SEPTA Key Allegedly Maybe Possibly Running By New Year
SEPTA is closing in on launching its smart card fare payment system SEPTA Key, and maybe for real this time. Officials working on the project are now projecting a soft rollout around the New Year.
Project manager Kevin O’Brien said that field tests are continuing over the next couple weeks, which will determine whether or not the e-payment system will be ready by then.
Okay, early in the new calendar year. Cool. Maybe we can stick it out fumbling with tokens for a little while longer. So what’s taken so long?
“This is really a soft rollout,” O’Brien said. “It’s a very complex system, especially to develop on the backend.”
Senior citizens have been testing the mode of payment since earlier this year and now some employees are using it in their travels, but O’Brien said more testing is in order.

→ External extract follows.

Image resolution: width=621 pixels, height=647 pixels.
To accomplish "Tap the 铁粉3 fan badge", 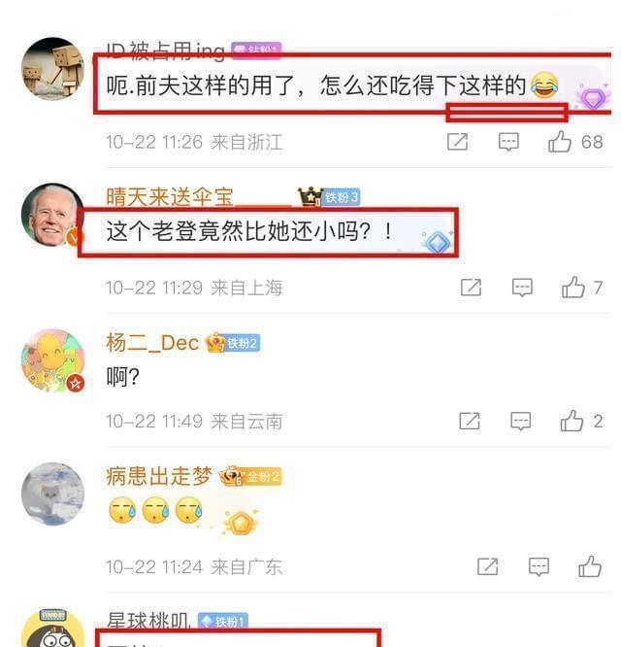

Let’s just hope that it’s for real this time and not more false hope, which Philly straphangers have been feeling since a division of Xerox got the $130 million contract in 2011.
O’Brien said the biggest obstacle is assuring the machines will still work and allow entry in the event of a network outage.
The project team worked through the weeks leading up to the papal visit, even though the agency’s main focus was elsewhere, O’Brien said.
“The design and software development have taken the longest,” O’Brien said. “We’re trying to determine with the developer why that’s taken so long.”
He added that the ability to register a card to an individual, and a backend account-based system, has been another complexity. The option to have anonymous cards will remain, but there will be no recourse if one of them becomes lost or stolen. Tokens will also be phased out after Key launches in favor of single-use passes, similar to New York City’s MetroCards.
By the end of November, the entire bus fleet should have new electronic fare validators, and new equipment should be on the BSL and El stops by the end of December, CBS3 reports.
They’re also working out how you can reload a card. Options like Apple Pay and Android Pay are being looked at, but they’re waiting on an industry-standard mobile payment system to arise. For the time being, riders will be able to reload from SEPTA’s website and eventually the agency’s mobile app.
After the system is introduced, later plans call for the pass to work as a prepaid debit card bearing the MasterCard logo that could be used wherever debit is accepted, although O’Brien did not think that would be implemented until later in 2016.